**Objective:**
Print the following data verbatim, line for line, with no changes.

**Provided entries:**

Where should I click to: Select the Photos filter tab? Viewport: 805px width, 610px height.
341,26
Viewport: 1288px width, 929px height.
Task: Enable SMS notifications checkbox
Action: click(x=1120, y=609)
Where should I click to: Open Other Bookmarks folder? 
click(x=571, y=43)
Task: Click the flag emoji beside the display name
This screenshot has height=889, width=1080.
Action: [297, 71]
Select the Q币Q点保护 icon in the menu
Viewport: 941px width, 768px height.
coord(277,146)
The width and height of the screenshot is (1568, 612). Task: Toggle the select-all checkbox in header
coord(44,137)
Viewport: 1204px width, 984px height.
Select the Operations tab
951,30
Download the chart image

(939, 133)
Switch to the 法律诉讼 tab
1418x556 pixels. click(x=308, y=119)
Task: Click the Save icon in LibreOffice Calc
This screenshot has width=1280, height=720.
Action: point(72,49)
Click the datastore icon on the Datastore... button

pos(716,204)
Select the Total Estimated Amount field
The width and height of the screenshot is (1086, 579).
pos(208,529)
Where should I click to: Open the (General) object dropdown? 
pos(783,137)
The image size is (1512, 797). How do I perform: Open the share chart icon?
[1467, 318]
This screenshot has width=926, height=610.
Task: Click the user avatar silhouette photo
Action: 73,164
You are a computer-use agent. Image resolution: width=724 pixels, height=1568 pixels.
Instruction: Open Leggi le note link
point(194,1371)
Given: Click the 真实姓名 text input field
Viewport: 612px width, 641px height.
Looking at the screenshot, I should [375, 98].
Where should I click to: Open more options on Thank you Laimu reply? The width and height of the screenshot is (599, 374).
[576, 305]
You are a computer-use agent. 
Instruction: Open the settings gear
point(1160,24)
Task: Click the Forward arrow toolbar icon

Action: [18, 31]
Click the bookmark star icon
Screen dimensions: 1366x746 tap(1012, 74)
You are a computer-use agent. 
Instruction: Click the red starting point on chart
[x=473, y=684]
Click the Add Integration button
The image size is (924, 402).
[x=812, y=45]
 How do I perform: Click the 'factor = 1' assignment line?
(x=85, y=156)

**Exercise result:**
Where should I click to: Select the Photos filter tab? Viewport: 805px width, 610px height.
341,26
Viewport: 1288px width, 929px height.
Task: Enable SMS notifications checkbox
Action: click(x=1120, y=609)
Where should I click to: Open Other Bookmarks folder? 
click(x=571, y=43)
Task: Click the flag emoji beside the display name
This screenshot has height=889, width=1080.
Action: [297, 71]
Select the Q币Q点保护 icon in the menu
Viewport: 941px width, 768px height.
coord(277,146)
The width and height of the screenshot is (1568, 612). Task: Toggle the select-all checkbox in header
coord(44,137)
Viewport: 1204px width, 984px height.
Select the Operations tab
951,30
Download the chart image

(939, 133)
Switch to the 法律诉讼 tab
1418x556 pixels. click(x=308, y=119)
Task: Click the Save icon in LibreOffice Calc
This screenshot has width=1280, height=720.
Action: point(72,49)
Click the datastore icon on the Datastore... button

pos(716,204)
Select the Total Estimated Amount field
The width and height of the screenshot is (1086, 579).
pos(208,529)
Where should I click to: Open the (General) object dropdown? 
pos(783,137)
The image size is (1512, 797). How do I perform: Open the share chart icon?
[1467, 318]
This screenshot has width=926, height=610.
Task: Click the user avatar silhouette photo
Action: 73,164
You are a computer-use agent. Image resolution: width=724 pixels, height=1568 pixels.
Instruction: Open Leggi le note link
point(194,1371)
Given: Click the 真实姓名 text input field
Viewport: 612px width, 641px height.
Looking at the screenshot, I should [375, 98].
Where should I click to: Open more options on Thank you Laimu reply? The width and height of the screenshot is (599, 374).
[576, 305]
You are a computer-use agent. 
Instruction: Open the settings gear
point(1160,24)
Task: Click the Forward arrow toolbar icon

Action: [18, 31]
Click the bookmark star icon
Screen dimensions: 1366x746 tap(1012, 74)
You are a computer-use agent. 
Instruction: Click the red starting point on chart
[x=473, y=684]
Click the Add Integration button
The image size is (924, 402).
[x=812, y=45]
 How do I perform: Click the 'factor = 1' assignment line?
(x=85, y=156)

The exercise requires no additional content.